- Promotional poster
- Directed by: Eran Merav
- Written by: Eran Merav
- Produced by: Assaf Amir Charles Gillibert Marin Karmitz Nathanaël Karmitz Talia Kleinhendler Thomas Springer Helmut Weber
- Starring: Reuven Badalov Ronit Elkabetz
- Cinematography: Itzik Portal
- Music by: Blake Williams Mary Lago Williams
- Production companies: EZ Films K5 Film United Channel Movies
- Distributed by: Regent Releasing Cinemax MK2 Diffusion
- Release date: 5 August 2009;
- Running time: 84 minutes
- Countries: Israel France
- Language: Hebrew

= Zion and His Brother =

Zion and His Brother is a French-Israeli drama film from 2009, starring Ofer Hayon, Reuven Bedlov, Ronit Elkabetz and Tzahi Grad in the lead roles. The film, written and directed by Eran Merav, premiered on 17 January 2009 at the Sundance Film Festival.

==Plot==
Ilana (Ronit Elkabetz), a divorced mother, is raising her two sons: 17-year-old Meir (Ofer Hayon) and 14-year-old Zion (Reuven Bedalov). Sharing their modest apartment is Ilana's partner, Eli (Tzahi Grad), a car wash owner who provides financial support. The boys' father is absent, offering no assistance, and their only connection with him comes through occasional payphone conversations between Meir and his father.

Meir, a troubled and aggressive teenager, spends much of his time with a group of similarly violent friends. His relationship with his girlfriend, Michelle (Leah Lane), who lives with her grandmother in the neighborhood, is marked by contempt and aggression. Meir harbors deep resentment toward Eli, despite Eli's efforts to support him, including offering him a job at his car wash.

Zion and Meir are inseparable, spending most of their time together. One day, while swimming in the sea, Zion's sneakers are stolen. Later, he spots them on an Ethiopian boy named Solomon (Meir Samo), who refuses to give them back. Seeking help, Zion turns to Meir, who confronts Solomon with brutal force. The confrontation turns violent, and Solomon flees in fear, only to tragically be struck by a speeding train.

Michelle decides to leave Meir, and when he finds her with Zion, his rage boils over, and he threatens to kill her.

Meanwhile, Solomon's father (Meir Dassa) arrives at school, desperately asking the students if they’ve seen his son. Zion remains silent, fearful after Meir threatens him to keep quiet.

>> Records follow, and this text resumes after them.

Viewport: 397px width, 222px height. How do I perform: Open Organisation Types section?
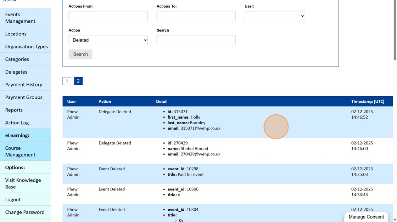coord(26,47)
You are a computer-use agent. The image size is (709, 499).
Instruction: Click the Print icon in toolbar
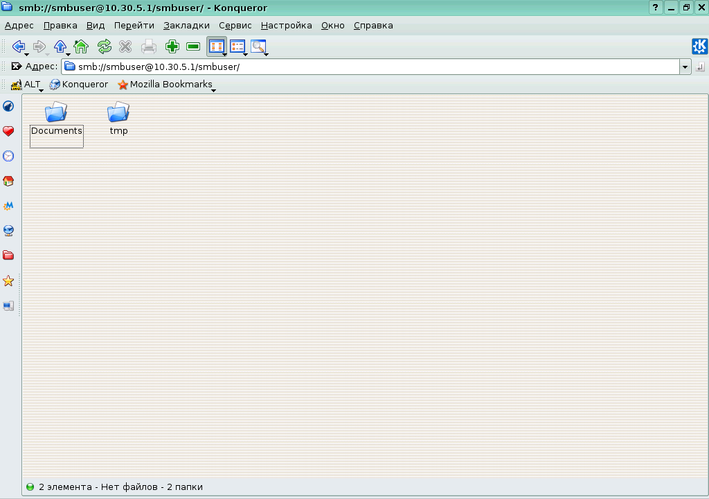point(147,46)
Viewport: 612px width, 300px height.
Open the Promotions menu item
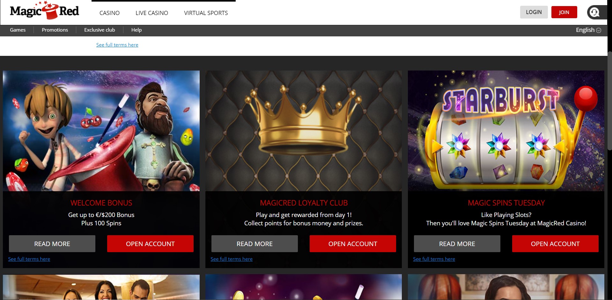pos(55,30)
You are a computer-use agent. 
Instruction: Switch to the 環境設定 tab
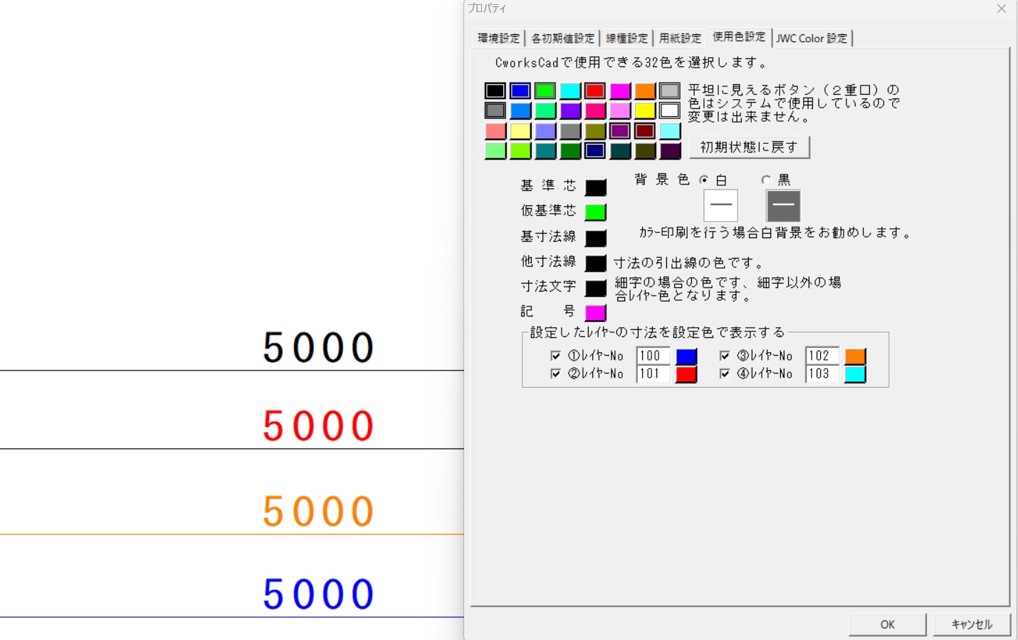pyautogui.click(x=498, y=38)
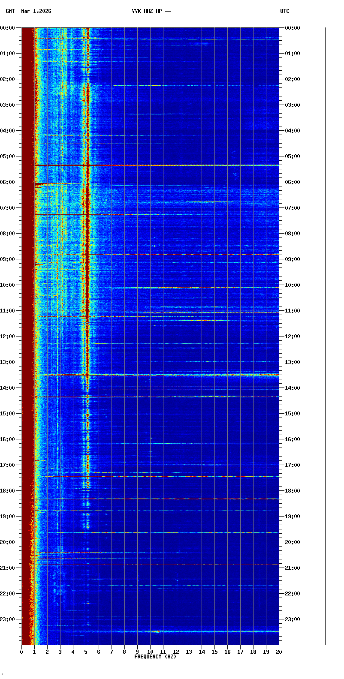The height and width of the screenshot is (679, 344).
Task: Click the 21:00 time label on right axis
Action: click(293, 568)
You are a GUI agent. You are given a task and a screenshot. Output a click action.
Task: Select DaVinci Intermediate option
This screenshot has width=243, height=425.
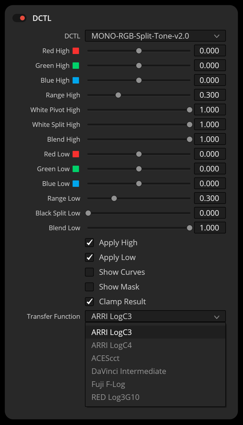click(129, 371)
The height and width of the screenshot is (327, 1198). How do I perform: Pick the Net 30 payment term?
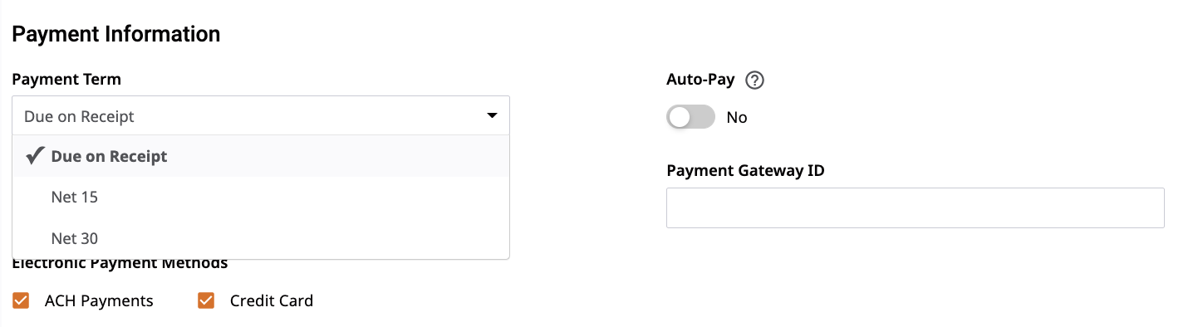[261, 238]
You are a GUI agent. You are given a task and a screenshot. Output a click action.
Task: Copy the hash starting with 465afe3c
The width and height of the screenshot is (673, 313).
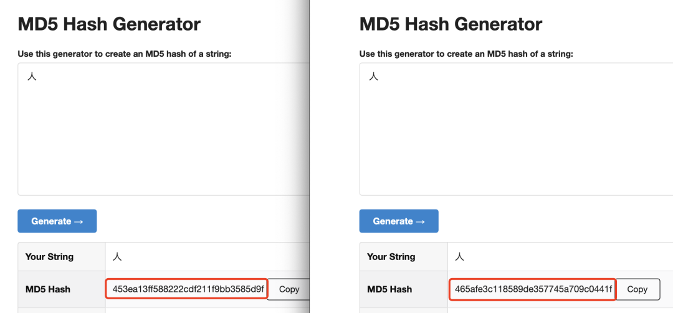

The tension between Meir and Eli reaches a breaking point when Meir sabotages Eli's car, leading to a violent physical altercation. Eli, frustrated and hurt, leaves the house but eventually returns after Zion pleads with him.

Concerned for Zion’s future, Ilana and Eli make the difficult decision to send him to a boarding school until Eli finishes constructing their new apartment on Mount Carmel. Zion begins packing his belongings, but before he can leave, Meir arrives, and a heated argument quickly spirals into a fight. Meir chases Zion to the train tracks, catching him and pinning him down. As a train approaches, Meir begins choking Zion, but suddenly stops, haunted by memories of what happened to Solomon.

==Cast==

| Actor Name | Character Name |
|---|---|
| Reuven Badalov | Zion |
| Ronit Elkabetz | Mother |
| Tzahi Grad | Eli |
| Zidane Awad | cousin |
| Ofer Hayun | Meir |

==Awards and nominations==
Ghent International Film Festival
- Best Screenplay - Eran Merav (won)
- Best Film - Eran Merav (nomination)

Sundance Film Festival
- World cinema - dramatic - Eran Merav (nomination)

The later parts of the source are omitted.